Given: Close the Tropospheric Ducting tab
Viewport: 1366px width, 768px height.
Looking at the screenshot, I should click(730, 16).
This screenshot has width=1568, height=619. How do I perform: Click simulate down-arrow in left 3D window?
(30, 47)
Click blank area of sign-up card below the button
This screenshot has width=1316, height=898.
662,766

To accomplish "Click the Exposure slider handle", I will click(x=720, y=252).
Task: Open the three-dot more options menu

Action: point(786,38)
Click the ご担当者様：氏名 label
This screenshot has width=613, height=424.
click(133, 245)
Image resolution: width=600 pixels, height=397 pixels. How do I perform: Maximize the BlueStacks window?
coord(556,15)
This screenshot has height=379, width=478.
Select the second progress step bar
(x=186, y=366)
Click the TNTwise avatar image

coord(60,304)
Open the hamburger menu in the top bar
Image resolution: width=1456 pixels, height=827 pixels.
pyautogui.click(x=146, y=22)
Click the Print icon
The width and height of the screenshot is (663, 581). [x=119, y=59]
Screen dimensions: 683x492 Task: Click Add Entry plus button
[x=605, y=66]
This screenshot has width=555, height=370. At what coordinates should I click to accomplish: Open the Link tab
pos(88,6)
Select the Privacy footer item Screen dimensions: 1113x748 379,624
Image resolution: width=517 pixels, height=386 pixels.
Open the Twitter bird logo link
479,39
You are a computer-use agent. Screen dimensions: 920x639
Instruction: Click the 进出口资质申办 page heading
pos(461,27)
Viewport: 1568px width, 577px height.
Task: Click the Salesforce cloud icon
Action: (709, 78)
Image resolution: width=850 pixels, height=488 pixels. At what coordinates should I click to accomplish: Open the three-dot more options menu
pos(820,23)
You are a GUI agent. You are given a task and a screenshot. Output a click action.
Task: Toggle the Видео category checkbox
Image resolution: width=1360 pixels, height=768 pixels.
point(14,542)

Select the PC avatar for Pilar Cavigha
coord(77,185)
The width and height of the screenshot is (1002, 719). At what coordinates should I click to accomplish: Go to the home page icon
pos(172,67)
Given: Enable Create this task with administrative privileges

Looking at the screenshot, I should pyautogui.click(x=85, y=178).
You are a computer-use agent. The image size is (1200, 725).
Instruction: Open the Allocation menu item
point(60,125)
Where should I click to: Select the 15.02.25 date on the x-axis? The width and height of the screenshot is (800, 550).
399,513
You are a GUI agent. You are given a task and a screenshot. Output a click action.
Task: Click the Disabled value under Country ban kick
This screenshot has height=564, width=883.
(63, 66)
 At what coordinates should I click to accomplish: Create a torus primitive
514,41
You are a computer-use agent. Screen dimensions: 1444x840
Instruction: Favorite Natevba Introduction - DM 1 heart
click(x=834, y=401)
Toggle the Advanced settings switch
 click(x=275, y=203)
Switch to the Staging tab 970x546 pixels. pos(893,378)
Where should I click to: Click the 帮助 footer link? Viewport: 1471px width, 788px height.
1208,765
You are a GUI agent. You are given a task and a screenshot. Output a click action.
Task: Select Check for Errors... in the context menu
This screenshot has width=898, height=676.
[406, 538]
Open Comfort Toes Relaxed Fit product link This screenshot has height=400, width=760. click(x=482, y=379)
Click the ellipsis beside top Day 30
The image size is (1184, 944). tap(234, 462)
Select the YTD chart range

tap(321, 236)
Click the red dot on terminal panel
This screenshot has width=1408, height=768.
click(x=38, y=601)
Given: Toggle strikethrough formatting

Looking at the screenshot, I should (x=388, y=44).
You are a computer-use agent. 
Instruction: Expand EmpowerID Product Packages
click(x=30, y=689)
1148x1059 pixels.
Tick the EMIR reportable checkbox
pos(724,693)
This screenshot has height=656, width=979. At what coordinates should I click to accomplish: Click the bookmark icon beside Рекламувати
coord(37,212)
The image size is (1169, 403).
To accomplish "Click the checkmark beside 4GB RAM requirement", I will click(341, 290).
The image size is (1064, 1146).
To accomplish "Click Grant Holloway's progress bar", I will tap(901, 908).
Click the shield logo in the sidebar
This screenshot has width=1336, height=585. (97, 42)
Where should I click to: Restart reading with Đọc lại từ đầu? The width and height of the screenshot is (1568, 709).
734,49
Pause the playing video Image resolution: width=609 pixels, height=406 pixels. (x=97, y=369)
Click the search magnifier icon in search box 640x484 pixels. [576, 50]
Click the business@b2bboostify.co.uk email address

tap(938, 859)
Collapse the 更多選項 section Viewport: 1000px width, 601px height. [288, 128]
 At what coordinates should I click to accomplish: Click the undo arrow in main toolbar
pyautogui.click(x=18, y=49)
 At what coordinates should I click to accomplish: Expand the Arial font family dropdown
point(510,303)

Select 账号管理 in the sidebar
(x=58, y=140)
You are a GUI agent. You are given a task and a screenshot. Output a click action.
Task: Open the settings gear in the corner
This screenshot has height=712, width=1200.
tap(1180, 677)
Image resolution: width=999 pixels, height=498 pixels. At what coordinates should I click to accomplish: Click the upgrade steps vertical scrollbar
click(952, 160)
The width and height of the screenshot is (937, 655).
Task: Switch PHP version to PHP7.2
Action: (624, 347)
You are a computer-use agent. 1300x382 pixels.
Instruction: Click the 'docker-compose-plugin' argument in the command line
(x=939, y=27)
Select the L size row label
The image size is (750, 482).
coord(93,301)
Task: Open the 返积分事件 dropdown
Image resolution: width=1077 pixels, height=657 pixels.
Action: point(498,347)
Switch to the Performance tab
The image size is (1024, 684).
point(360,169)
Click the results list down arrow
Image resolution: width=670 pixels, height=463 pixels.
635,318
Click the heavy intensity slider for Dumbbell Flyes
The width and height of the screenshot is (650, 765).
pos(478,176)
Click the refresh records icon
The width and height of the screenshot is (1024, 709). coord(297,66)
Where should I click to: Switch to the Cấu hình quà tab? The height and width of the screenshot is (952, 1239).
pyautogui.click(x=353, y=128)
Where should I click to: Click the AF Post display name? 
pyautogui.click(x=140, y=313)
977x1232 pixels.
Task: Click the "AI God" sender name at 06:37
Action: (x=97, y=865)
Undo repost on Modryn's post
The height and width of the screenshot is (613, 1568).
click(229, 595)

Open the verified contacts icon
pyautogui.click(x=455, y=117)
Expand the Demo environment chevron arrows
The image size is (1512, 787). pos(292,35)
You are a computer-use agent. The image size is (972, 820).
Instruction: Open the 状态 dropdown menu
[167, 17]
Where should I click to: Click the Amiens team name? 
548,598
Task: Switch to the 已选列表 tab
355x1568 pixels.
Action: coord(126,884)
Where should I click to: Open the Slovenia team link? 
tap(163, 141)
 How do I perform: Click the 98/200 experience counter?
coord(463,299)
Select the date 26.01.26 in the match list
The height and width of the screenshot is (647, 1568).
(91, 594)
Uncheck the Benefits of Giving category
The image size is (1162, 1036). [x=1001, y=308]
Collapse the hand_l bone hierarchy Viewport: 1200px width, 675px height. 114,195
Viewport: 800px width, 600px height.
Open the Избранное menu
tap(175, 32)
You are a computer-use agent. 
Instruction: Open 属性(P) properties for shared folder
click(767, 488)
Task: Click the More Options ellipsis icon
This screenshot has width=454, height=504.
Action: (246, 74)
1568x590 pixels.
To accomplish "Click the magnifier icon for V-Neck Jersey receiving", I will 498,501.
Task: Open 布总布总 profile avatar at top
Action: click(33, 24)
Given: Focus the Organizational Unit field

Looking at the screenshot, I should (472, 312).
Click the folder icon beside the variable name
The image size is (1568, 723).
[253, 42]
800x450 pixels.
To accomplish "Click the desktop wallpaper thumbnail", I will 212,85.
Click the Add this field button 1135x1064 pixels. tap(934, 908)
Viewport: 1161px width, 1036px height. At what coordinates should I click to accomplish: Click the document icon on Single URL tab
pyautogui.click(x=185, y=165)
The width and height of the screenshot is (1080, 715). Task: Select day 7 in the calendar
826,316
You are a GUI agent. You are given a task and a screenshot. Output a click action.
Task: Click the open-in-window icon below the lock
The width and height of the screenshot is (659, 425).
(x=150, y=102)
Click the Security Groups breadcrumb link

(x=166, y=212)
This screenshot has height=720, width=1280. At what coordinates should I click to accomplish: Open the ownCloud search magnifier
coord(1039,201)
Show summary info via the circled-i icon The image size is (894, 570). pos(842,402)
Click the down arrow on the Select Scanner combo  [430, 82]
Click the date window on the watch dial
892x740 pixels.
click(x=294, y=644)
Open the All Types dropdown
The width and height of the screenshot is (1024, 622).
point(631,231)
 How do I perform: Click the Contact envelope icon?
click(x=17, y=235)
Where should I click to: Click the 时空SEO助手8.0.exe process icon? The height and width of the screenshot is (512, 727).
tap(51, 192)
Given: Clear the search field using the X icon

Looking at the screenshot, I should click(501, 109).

____

Task to complete
Copy, from the data above, every line where the word "computer" appears.

Solved problem
You are a computer-use agent. Screen dimensions: 920x639
You are a computer-use agent. The image size is (1200, 725).
You are a computer-use agent. Screen dimensions: 1444x840
You are a computer-use agent. 
You are a computer-use agent. 1300x382 pixels.
You are a computer-use agent. The image size is (972, 820).
You are a computer-use agent. 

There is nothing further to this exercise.